▶ _Exercise description_:
Repeat the data in full. Every line must match.

--- START ---

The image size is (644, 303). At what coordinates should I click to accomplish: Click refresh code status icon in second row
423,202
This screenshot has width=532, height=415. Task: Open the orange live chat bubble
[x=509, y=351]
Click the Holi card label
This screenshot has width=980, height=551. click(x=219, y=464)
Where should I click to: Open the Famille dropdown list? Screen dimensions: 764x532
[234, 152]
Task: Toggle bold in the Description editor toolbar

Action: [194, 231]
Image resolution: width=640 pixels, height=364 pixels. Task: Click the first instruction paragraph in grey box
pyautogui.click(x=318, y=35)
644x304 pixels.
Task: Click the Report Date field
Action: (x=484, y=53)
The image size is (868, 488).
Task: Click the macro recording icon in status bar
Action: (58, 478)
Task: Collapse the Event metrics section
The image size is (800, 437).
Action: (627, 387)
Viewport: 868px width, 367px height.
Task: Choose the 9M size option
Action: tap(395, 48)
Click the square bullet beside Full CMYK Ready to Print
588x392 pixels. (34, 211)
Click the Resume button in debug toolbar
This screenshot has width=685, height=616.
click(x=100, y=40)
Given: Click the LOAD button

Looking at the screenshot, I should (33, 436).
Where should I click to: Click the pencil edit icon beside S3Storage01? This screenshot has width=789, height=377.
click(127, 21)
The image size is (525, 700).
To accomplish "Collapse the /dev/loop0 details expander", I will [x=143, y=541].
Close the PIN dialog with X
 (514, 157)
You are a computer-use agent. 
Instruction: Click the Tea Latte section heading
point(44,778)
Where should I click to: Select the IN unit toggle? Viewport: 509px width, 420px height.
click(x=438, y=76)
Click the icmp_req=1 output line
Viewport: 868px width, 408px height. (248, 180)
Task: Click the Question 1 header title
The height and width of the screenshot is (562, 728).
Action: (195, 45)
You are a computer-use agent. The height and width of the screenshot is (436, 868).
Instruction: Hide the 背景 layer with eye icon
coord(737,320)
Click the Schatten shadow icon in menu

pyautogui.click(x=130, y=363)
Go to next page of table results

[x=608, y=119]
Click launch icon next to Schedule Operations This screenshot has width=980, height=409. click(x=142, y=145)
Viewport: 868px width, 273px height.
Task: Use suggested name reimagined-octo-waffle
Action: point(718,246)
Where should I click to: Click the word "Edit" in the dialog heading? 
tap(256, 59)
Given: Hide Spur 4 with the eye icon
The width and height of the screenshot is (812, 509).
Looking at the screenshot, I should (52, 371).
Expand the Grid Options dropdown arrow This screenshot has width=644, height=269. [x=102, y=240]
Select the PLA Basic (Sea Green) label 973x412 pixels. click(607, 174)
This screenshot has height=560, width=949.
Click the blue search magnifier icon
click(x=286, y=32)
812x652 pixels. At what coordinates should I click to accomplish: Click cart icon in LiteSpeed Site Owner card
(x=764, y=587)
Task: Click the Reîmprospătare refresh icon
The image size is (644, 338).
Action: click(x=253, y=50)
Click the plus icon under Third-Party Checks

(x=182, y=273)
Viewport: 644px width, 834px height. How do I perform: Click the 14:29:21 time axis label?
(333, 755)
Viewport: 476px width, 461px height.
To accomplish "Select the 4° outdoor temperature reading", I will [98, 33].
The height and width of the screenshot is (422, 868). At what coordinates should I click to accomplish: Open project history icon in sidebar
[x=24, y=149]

--- END ---

▶ _Response to the exercise_:
The image size is (644, 303). At what coordinates should I click to accomplish: Click refresh code status icon in second row
423,202
This screenshot has width=532, height=415. Task: Open the orange live chat bubble
[x=509, y=351]
Click the Holi card label
This screenshot has width=980, height=551. click(x=219, y=464)
Where should I click to: Open the Famille dropdown list? Screen dimensions: 764x532
[234, 152]
Task: Toggle bold in the Description editor toolbar

Action: [194, 231]
Image resolution: width=640 pixels, height=364 pixels. Task: Click the first instruction paragraph in grey box
pyautogui.click(x=318, y=35)
644x304 pixels.
Task: Click the Report Date field
Action: (x=484, y=53)
The image size is (868, 488).
Task: Click the macro recording icon in status bar
Action: (58, 478)
Task: Collapse the Event metrics section
The image size is (800, 437).
Action: (627, 387)
Viewport: 868px width, 367px height.
Task: Choose the 9M size option
Action: tap(395, 48)
Click the square bullet beside Full CMYK Ready to Print
588x392 pixels. (34, 211)
Click the Resume button in debug toolbar
This screenshot has width=685, height=616.
click(x=100, y=40)
Given: Click the LOAD button

Looking at the screenshot, I should (33, 436).
Where should I click to: Click the pencil edit icon beside S3Storage01? This screenshot has width=789, height=377.
click(127, 21)
The image size is (525, 700).
To accomplish "Collapse the /dev/loop0 details expander", I will [x=143, y=541].
Close the PIN dialog with X
 (514, 157)
You are a computer-use agent. 
Instruction: Click the Tea Latte section heading
point(44,778)
Where should I click to: Select the IN unit toggle? Viewport: 509px width, 420px height.
click(x=438, y=76)
Click the icmp_req=1 output line
Viewport: 868px width, 408px height. (248, 180)
Task: Click the Question 1 header title
The height and width of the screenshot is (562, 728).
Action: (195, 45)
You are a computer-use agent. The height and width of the screenshot is (436, 868).
Instruction: Hide the 背景 layer with eye icon
coord(737,320)
Click the Schatten shadow icon in menu

pyautogui.click(x=130, y=363)
Go to next page of table results

[x=608, y=119]
Click launch icon next to Schedule Operations This screenshot has width=980, height=409. click(x=142, y=145)
Viewport: 868px width, 273px height.
Task: Use suggested name reimagined-octo-waffle
Action: point(718,246)
Where should I click to: Click the word "Edit" in the dialog heading? 
tap(256, 59)
Given: Hide Spur 4 with the eye icon
The width and height of the screenshot is (812, 509).
Looking at the screenshot, I should (52, 371).
Expand the Grid Options dropdown arrow This screenshot has width=644, height=269. [x=102, y=240]
Select the PLA Basic (Sea Green) label 973x412 pixels. click(607, 174)
This screenshot has height=560, width=949.
Click the blue search magnifier icon
click(x=286, y=32)
812x652 pixels. At what coordinates should I click to accomplish: Click cart icon in LiteSpeed Site Owner card
(x=764, y=587)
Task: Click the Reîmprospătare refresh icon
The image size is (644, 338).
Action: click(x=253, y=50)
Click the plus icon under Third-Party Checks

(x=182, y=273)
Viewport: 644px width, 834px height. How do I perform: Click the 14:29:21 time axis label?
(333, 755)
Viewport: 476px width, 461px height.
To accomplish "Select the 4° outdoor temperature reading", I will [98, 33].
The height and width of the screenshot is (422, 868). At what coordinates should I click to accomplish: Open project history icon in sidebar
[x=24, y=149]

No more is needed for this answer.